→ **Vorliegende Daten**:
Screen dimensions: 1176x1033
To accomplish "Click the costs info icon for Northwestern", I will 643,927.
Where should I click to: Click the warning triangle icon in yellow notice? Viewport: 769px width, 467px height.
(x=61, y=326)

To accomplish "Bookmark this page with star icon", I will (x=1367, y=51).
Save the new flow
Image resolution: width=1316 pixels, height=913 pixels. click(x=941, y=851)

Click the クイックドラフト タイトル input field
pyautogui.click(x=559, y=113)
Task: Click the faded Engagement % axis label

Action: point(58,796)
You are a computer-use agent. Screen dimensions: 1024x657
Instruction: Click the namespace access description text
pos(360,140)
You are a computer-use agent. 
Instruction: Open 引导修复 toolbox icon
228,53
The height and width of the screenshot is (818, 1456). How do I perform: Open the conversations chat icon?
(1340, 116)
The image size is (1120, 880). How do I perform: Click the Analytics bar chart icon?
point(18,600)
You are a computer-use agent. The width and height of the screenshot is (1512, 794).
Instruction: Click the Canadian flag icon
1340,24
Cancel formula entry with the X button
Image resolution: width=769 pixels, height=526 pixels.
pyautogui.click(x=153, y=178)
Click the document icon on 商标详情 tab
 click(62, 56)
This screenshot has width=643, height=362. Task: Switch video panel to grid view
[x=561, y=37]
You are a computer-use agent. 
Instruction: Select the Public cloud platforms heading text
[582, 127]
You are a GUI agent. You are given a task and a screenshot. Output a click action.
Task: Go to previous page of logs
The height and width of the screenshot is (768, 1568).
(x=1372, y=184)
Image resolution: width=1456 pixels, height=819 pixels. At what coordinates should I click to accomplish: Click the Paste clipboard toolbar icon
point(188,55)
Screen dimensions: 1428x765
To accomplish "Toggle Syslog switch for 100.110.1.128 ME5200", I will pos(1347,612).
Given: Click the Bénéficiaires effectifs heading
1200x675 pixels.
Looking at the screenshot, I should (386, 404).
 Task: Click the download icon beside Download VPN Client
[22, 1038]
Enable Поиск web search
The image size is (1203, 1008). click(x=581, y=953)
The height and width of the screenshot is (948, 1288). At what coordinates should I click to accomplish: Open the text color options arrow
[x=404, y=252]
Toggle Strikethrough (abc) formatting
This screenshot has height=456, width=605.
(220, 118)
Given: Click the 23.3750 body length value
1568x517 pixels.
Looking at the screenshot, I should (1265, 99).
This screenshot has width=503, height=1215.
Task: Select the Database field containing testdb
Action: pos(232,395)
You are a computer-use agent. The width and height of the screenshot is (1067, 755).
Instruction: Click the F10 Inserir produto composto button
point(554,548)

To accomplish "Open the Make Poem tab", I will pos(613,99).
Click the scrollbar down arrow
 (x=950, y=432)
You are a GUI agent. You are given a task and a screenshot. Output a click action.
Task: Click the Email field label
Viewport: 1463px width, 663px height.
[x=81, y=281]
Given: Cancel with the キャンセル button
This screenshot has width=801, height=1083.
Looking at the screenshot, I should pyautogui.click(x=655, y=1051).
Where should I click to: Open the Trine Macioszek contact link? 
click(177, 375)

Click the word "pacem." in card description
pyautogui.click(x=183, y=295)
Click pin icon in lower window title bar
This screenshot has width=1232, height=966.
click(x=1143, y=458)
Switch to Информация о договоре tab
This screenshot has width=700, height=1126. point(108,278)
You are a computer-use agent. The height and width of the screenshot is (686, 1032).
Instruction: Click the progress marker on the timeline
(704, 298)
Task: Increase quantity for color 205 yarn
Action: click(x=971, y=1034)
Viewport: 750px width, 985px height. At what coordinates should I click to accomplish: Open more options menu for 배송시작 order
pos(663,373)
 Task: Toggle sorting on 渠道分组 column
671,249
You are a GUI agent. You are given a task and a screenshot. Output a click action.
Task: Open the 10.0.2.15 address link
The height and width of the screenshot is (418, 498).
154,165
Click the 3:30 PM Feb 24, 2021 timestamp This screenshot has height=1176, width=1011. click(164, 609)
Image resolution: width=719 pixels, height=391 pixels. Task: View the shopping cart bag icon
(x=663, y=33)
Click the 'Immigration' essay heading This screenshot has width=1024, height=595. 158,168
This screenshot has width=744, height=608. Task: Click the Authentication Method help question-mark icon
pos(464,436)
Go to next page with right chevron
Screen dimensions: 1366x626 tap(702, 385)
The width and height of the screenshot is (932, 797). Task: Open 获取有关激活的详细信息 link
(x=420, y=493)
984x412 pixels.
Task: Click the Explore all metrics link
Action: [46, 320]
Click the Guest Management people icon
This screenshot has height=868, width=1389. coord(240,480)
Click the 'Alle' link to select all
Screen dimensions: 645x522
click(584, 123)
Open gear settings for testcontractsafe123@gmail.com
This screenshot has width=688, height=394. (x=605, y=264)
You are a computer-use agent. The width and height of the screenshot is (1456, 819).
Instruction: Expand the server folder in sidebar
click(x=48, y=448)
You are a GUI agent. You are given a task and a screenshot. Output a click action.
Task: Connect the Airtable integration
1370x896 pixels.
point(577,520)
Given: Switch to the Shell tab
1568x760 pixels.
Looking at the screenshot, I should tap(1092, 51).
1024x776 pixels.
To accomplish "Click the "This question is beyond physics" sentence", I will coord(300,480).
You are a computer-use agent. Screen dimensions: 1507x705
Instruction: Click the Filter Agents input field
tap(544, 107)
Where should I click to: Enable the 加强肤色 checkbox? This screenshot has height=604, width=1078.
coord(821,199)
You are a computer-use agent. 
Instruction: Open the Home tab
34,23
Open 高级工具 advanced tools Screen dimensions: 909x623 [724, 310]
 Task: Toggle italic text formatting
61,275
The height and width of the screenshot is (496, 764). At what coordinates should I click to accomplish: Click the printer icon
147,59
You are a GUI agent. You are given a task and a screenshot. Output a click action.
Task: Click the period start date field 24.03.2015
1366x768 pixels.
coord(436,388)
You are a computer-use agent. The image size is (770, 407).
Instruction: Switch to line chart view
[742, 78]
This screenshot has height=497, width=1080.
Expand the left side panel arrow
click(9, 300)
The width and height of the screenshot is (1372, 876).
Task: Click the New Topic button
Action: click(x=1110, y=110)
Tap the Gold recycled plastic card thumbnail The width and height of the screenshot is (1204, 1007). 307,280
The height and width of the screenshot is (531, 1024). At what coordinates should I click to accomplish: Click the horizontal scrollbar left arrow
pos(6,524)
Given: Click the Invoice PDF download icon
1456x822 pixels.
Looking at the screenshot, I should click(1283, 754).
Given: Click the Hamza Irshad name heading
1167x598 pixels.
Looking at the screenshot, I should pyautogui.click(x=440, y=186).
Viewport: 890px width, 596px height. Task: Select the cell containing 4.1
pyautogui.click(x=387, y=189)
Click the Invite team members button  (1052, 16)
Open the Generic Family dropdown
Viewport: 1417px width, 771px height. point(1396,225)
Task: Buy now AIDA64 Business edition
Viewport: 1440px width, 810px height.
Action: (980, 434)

→ **Aufgabenstellung**:
Überführe die obigen Daten vollständig in eine nummerierte Liste, eine Zeile pro Listenpunkt. Leerzeilen entfallen.

→ **Lösung**:
1. Screen dimensions: 1176x1033
2. To accomplish "Click the costs info icon for Northwestern", I will 643,927.
3. Where should I click to: Click the warning triangle icon in yellow notice? Viewport: 769px width, 467px height.
4. (x=61, y=326)
5. To accomplish "Bookmark this page with star icon", I will (x=1367, y=51).
6. Save the new flow
7. Image resolution: width=1316 pixels, height=913 pixels. click(x=941, y=851)
8. Click the クイックドラフト タイトル input field
9. pyautogui.click(x=559, y=113)
10. Task: Click the faded Engagement % axis label
11. Action: point(58,796)
12. You are a computer-use agent. Screen dimensions: 1024x657
13. Instruction: Click the namespace access description text
14. pos(360,140)
15. You are a computer-use agent. 
16. Instruction: Open 引导修复 toolbox icon
17. 228,53
18. The height and width of the screenshot is (818, 1456). How do I perform: Open the conversations chat icon?
19. (1340, 116)
20. The image size is (1120, 880). How do I perform: Click the Analytics bar chart icon?
21. point(18,600)
22. You are a computer-use agent. The width and height of the screenshot is (1512, 794).
23. Instruction: Click the Canadian flag icon
24. 1340,24
25. Cancel formula entry with the X button
26. Image resolution: width=769 pixels, height=526 pixels.
27. pyautogui.click(x=153, y=178)
28. Click the document icon on 商标详情 tab
29.  click(62, 56)
30. This screenshot has width=643, height=362. Task: Switch video panel to grid view
31. [x=561, y=37]
32. You are a computer-use agent. 
33. Instruction: Select the Public cloud platforms heading text
34. [582, 127]
35. You are a GUI agent. You are given a task and a screenshot. Output a click action.
36. Task: Go to previous page of logs
37. The height and width of the screenshot is (768, 1568).
38. (x=1372, y=184)
39. Image resolution: width=1456 pixels, height=819 pixels. At what coordinates should I click to accomplish: Click the Paste clipboard toolbar icon
40. point(188,55)
41. Screen dimensions: 1428x765
42. To accomplish "Toggle Syslog switch for 100.110.1.128 ME5200", I will pos(1347,612).
43. Given: Click the Bénéficiaires effectifs heading
44. 1200x675 pixels.
45. Looking at the screenshot, I should (386, 404).
46.  Task: Click the download icon beside Download VPN Client
47. [22, 1038]
48. Enable Поиск web search
49. The image size is (1203, 1008). click(x=581, y=953)
50. The height and width of the screenshot is (948, 1288). At what coordinates should I click to accomplish: Open the text color options arrow
51. [x=404, y=252]
52. Toggle Strikethrough (abc) formatting
53. This screenshot has height=456, width=605.
54. (220, 118)
55. Given: Click the 23.3750 body length value
56. 1568x517 pixels.
57. Looking at the screenshot, I should (1265, 99).
58. This screenshot has width=503, height=1215.
59. Task: Select the Database field containing testdb
60. Action: pos(232,395)
61. You are a computer-use agent. The width and height of the screenshot is (1067, 755).
62. Instruction: Click the F10 Inserir produto composto button
63. point(554,548)
64. To accomplish "Open the Make Poem tab", I will pos(613,99).
65. Click the scrollbar down arrow
66.  (x=950, y=432)
67. You are a GUI agent. You are given a task and a screenshot. Output a click action.
68. Task: Click the Email field label
69. Viewport: 1463px width, 663px height.
70. [x=81, y=281]
71. Given: Cancel with the キャンセル button
72. This screenshot has width=801, height=1083.
73. Looking at the screenshot, I should pyautogui.click(x=655, y=1051).
74. Where should I click to: Open the Trine Macioszek contact link? 
75. click(177, 375)
76. Click the word "pacem." in card description
77. pyautogui.click(x=183, y=295)
78. Click pin icon in lower window title bar
79. This screenshot has width=1232, height=966.
80. click(x=1143, y=458)
81. Switch to Информация о договоре tab
82. This screenshot has width=700, height=1126. point(108,278)
83. You are a computer-use agent. The height and width of the screenshot is (686, 1032).
84. Instruction: Click the progress marker on the timeline
85. (704, 298)
86. Task: Increase quantity for color 205 yarn
87. Action: click(x=971, y=1034)
88. Viewport: 750px width, 985px height. At what coordinates should I click to accomplish: Open more options menu for 배송시작 order
89. pos(663,373)
90.  Task: Toggle sorting on 渠道分组 column
91. 671,249
92. You are a GUI agent. You are given a task and a screenshot. Output a click action.
93. Task: Open the 10.0.2.15 address link
94. The height and width of the screenshot is (418, 498).
95. 154,165
96. Click the 3:30 PM Feb 24, 2021 timestamp This screenshot has height=1176, width=1011. click(164, 609)
97. Image resolution: width=719 pixels, height=391 pixels. Task: View the shopping cart bag icon
98. (x=663, y=33)
99. Click the 'Immigration' essay heading This screenshot has width=1024, height=595. 158,168
100. This screenshot has width=744, height=608. Task: Click the Authentication Method help question-mark icon
101. pos(464,436)
102. Go to next page with right chevron
103. Screen dimensions: 1366x626 tap(702, 385)
104. The width and height of the screenshot is (932, 797). Task: Open 获取有关激活的详细信息 link
105. (x=420, y=493)
106. 984x412 pixels.
107. Task: Click the Explore all metrics link
108. Action: [46, 320]
109. Click the Guest Management people icon
110. This screenshot has height=868, width=1389. coord(240,480)
111. Click the 'Alle' link to select all
112. Screen dimensions: 645x522
113. click(584, 123)
114. Open gear settings for testcontractsafe123@gmail.com
115. This screenshot has width=688, height=394. (x=605, y=264)
116. You are a computer-use agent. The width and height of the screenshot is (1456, 819).
117. Instruction: Expand the server folder in sidebar
118. click(x=48, y=448)
119. You are a GUI agent. You are given a task and a screenshot. Output a click action.
120. Task: Connect the Airtable integration
121. 1370x896 pixels.
122. point(577,520)
123. Given: Switch to the Shell tab
124. 1568x760 pixels.
125. Looking at the screenshot, I should tap(1092, 51).
126. 1024x776 pixels.
127. To accomplish "Click the "This question is beyond physics" sentence", I will coord(300,480).
128. You are a computer-use agent. Screen dimensions: 1507x705
129. Instruction: Click the Filter Agents input field
130. tap(544, 107)
131. Where should I click to: Enable the 加强肤色 checkbox? This screenshot has height=604, width=1078.
132. coord(821,199)
133. You are a computer-use agent. 
134. Instruction: Open the Home tab
135. 34,23
136. Open 高级工具 advanced tools Screen dimensions: 909x623 [724, 310]
137.  Task: Toggle italic text formatting
138. 61,275
139. The height and width of the screenshot is (496, 764). At what coordinates should I click to accomplish: Click the printer icon
140. 147,59
141. You are a GUI agent. You are given a task and a screenshot. Output a click action.
142. Task: Click the period start date field 24.03.2015
143. 1366x768 pixels.
144. coord(436,388)
145. You are a computer-use agent. The image size is (770, 407).
146. Instruction: Switch to line chart view
147. [742, 78]
148. This screenshot has height=497, width=1080.
149. Expand the left side panel arrow
150. click(9, 300)
151. The width and height of the screenshot is (1372, 876).
152. Task: Click the New Topic button
153. Action: click(x=1110, y=110)
154. Tap the Gold recycled plastic card thumbnail The width and height of the screenshot is (1204, 1007). 307,280
155. The height and width of the screenshot is (531, 1024). At what coordinates should I click to accomplish: Click the horizontal scrollbar left arrow
156. pos(6,524)
157. Given: Click the Invoice PDF download icon
158. 1456x822 pixels.
159. Looking at the screenshot, I should click(1283, 754).
160. Given: Click the Hamza Irshad name heading
161. 1167x598 pixels.
162. Looking at the screenshot, I should pyautogui.click(x=440, y=186).
163. Viewport: 890px width, 596px height. Task: Select the cell containing 4.1
164. pyautogui.click(x=387, y=189)
165. Click the Invite team members button  (1052, 16)
166. Open the Generic Family dropdown
167. Viewport: 1417px width, 771px height. point(1396,225)
168. Task: Buy now AIDA64 Business edition
169. Viewport: 1440px width, 810px height.
170. Action: (980, 434)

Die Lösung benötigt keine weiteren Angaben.